Historically, she tends to draw romantic partners from the
same place where she is employed, a narrow social circle so it can to be
assumed the same is true here, an assumption supported by one line in this poem
in which she says “nothing is fair in love and politics.”
I had hoped this extended romantic affair had been with
someone other than RR -- and still might be -- and yet the politics in this poem does that
exclude him. Some of his personal details man match up which include marriage
with kids that went on the rocks over the last year actually makes him a viable
candidate.
The poem comes at a time when there is a serious political
infighting in the Virgin Mayor’s Administration. The public safety director has
resigned partly over the questionable legal activities RR has been employed as
parking authority director.
But the number of potential candidates for this romance is
small which includes RR The Public Safety Director -- even the always powerful
and dark lord, Joey D and perhaps even the Virgin Mayor himself who is at the
moment engaged.
All that set aside this poem continues the theme that the
romance is over and the two former lovers are separated not just by failed
romance but also by politics
This is unfortunate, she says, since they could have been
under each other, alternately, everywhere, alluding to the dynamic sexual
encounter they must have had while lovers.
And the poem seems to suggest that it might still be possible,
if only….
Is she trying to lure him back after all her other pleas
have failed?
She paints this as a truly Romeo and Juliet kind of poem
and deep divide in which they are separated by Powers beyond their own control.
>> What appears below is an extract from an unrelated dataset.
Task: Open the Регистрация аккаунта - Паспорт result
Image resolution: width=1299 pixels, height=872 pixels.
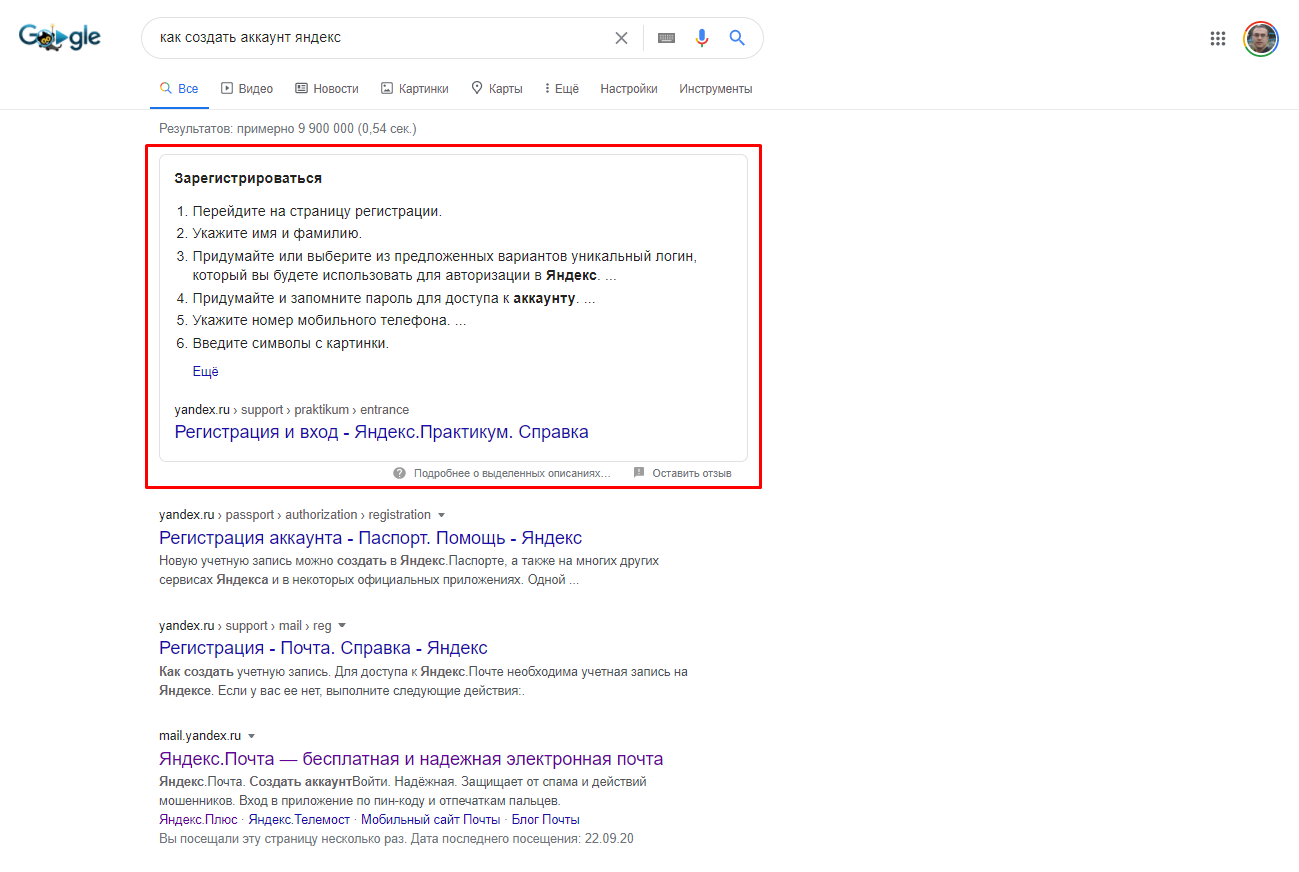Action: pos(370,537)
Instead of other circumstances that she claims to have
divided them in the past, this poem suggests that her lover is someone no
longer accepted in the member of the mayor's Inner Circle or has left it and
that decision is also one that has made him an impossible for the two of them
to continue their romanticism.
She clearly has taken a stance in which she is not going
to give up what she wants or is seeking for love or perhaps that stand has made
an impossible for him to continue no matter what either of them do.
He is now all the way over there and she is all the way
over here in the other direction.
There is a gap between them neither of them is capable of nor
willing to cross.
As with whatever other previous poems this suggest a
continuing drifting apart which with little hope of reuniting anytime soon if
at all too many powerful forces still stand between them.